Records to use
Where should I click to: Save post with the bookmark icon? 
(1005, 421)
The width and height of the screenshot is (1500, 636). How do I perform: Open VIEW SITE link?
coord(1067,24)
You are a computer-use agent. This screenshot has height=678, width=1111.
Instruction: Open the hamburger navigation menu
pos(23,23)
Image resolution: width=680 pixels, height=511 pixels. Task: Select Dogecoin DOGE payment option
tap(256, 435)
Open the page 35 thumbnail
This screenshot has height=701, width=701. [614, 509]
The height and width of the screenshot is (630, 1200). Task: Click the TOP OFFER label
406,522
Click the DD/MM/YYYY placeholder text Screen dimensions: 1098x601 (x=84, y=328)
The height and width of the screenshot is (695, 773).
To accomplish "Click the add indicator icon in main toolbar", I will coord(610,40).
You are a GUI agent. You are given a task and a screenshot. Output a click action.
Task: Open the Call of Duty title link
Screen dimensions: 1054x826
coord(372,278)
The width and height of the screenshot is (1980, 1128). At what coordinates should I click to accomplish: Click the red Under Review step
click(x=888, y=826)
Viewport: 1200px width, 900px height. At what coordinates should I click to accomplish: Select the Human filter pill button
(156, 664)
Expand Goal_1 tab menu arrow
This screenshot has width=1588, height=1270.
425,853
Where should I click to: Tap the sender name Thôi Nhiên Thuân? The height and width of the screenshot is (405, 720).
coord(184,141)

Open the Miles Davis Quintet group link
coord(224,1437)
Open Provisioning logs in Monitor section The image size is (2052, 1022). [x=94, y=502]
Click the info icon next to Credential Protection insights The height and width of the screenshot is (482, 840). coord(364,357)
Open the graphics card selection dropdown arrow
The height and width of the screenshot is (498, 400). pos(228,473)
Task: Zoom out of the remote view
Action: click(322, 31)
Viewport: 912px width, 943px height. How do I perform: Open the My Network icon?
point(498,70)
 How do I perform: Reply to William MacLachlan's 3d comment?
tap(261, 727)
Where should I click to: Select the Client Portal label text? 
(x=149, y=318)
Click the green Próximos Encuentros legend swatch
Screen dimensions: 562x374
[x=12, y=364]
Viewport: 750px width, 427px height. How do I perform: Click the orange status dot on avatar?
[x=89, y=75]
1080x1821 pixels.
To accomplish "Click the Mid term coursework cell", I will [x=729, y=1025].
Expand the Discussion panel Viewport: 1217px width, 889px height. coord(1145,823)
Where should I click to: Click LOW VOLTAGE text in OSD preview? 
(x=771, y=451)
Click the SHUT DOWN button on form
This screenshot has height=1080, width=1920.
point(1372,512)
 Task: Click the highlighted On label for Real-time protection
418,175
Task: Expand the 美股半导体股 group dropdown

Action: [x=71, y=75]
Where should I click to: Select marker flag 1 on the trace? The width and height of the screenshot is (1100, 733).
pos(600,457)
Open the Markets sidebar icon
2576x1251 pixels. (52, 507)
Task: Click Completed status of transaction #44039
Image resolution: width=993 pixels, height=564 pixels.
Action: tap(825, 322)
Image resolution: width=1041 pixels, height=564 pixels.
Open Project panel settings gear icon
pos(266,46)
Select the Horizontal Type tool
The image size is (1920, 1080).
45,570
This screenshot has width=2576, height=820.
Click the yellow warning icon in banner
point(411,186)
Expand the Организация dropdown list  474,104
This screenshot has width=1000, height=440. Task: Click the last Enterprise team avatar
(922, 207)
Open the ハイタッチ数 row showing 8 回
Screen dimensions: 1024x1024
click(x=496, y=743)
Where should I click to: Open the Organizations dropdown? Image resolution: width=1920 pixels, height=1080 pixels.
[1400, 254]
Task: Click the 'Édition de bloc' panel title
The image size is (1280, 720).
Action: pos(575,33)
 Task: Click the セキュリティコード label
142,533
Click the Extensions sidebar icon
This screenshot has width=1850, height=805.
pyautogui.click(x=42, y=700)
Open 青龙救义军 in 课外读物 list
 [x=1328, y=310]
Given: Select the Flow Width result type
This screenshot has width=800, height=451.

The exercise
Please express the lines of the listing as a JSON list of strings, one string per line and blank lines omitted, beginning at the line that contains "Viewport: 1200px width, 900px" and stopping after the line that contains "Click the info".

Right answer
[
  "Viewport: 1200px width, 900px height. At what coordinates should I click to accomplish: Select the Human filter pill button",
  "(156, 664)",
  "Expand Goal_1 tab menu arrow",
  "This screenshot has width=1588, height=1270.",
  "425,853",
  "Where should I click to: Tap the sender name Thôi Nhiên Thuân? The height and width of the screenshot is (405, 720).",
  "coord(184,141)",
  "Open the Miles Davis Quintet group link",
  "coord(224,1437)",
  "Open Provisioning logs in Monitor section The image size is (2052, 1022). [x=94, y=502]",
  "Click the info icon next to Credential Protection insights The height and width of the screenshot is (482, 840). coord(364,357)"
]